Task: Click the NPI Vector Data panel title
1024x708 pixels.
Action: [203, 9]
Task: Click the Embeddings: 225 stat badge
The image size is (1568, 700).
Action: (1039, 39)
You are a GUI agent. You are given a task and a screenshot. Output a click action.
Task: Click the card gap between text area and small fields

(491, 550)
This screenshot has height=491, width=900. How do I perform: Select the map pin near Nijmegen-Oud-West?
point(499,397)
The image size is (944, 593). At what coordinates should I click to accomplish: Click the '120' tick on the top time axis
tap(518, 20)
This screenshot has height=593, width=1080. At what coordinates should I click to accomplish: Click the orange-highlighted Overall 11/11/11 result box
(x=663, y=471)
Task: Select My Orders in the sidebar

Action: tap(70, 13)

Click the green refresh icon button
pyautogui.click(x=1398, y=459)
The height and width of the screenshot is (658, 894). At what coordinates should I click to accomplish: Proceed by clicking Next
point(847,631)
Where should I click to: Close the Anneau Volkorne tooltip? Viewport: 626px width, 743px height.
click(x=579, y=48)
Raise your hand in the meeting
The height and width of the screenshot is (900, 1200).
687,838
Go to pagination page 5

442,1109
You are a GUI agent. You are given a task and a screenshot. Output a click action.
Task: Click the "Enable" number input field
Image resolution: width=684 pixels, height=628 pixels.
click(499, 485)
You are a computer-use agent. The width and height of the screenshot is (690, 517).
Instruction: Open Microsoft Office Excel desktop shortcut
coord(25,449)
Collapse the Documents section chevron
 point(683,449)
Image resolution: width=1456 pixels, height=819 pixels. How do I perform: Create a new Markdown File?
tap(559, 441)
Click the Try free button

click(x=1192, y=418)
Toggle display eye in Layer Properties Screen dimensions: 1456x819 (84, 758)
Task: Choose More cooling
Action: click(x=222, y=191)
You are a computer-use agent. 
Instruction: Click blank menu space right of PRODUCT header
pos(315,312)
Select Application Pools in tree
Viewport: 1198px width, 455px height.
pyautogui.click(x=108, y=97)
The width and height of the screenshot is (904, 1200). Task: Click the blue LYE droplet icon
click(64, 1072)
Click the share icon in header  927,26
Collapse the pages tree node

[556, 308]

-=-=-

Task requirements —
Write out every one of the records above line by line, with no changes at all.

Task answer —
Task: Click the NPI Vector Data panel title
1024x708 pixels.
Action: [203, 9]
Task: Click the Embeddings: 225 stat badge
The image size is (1568, 700).
Action: (1039, 39)
You are a GUI agent. You are given a task and a screenshot. Output a click action.
Task: Click the card gap between text area and small fields

(491, 550)
This screenshot has height=491, width=900. How do I perform: Select the map pin near Nijmegen-Oud-West?
point(499,397)
The image size is (944, 593). At what coordinates should I click to accomplish: Click the '120' tick on the top time axis
tap(518, 20)
This screenshot has height=593, width=1080. At what coordinates should I click to accomplish: Click the orange-highlighted Overall 11/11/11 result box
(x=663, y=471)
Task: Select My Orders in the sidebar

Action: tap(70, 13)

Click the green refresh icon button
pyautogui.click(x=1398, y=459)
The height and width of the screenshot is (658, 894). At what coordinates should I click to accomplish: Proceed by clicking Next
point(847,631)
Where should I click to: Close the Anneau Volkorne tooltip? Viewport: 626px width, 743px height.
click(x=579, y=48)
Raise your hand in the meeting
The height and width of the screenshot is (900, 1200).
687,838
Go to pagination page 5

442,1109
You are a GUI agent. You are given a task and a screenshot. Output a click action.
Task: Click the "Enable" number input field
Image resolution: width=684 pixels, height=628 pixels.
click(499, 485)
You are a computer-use agent. The width and height of the screenshot is (690, 517).
Instruction: Open Microsoft Office Excel desktop shortcut
coord(25,449)
Collapse the Documents section chevron
 point(683,449)
Image resolution: width=1456 pixels, height=819 pixels. How do I perform: Create a new Markdown File?
tap(559, 441)
Click the Try free button

click(x=1192, y=418)
Toggle display eye in Layer Properties Screen dimensions: 1456x819 (84, 758)
Task: Choose More cooling
Action: click(x=222, y=191)
You are a computer-use agent. 
Instruction: Click blank menu space right of PRODUCT header
pos(315,312)
Select Application Pools in tree
Viewport: 1198px width, 455px height.
pyautogui.click(x=108, y=97)
The width and height of the screenshot is (904, 1200). Task: Click the blue LYE droplet icon
click(64, 1072)
Click the share icon in header  927,26
Collapse the pages tree node

[556, 308]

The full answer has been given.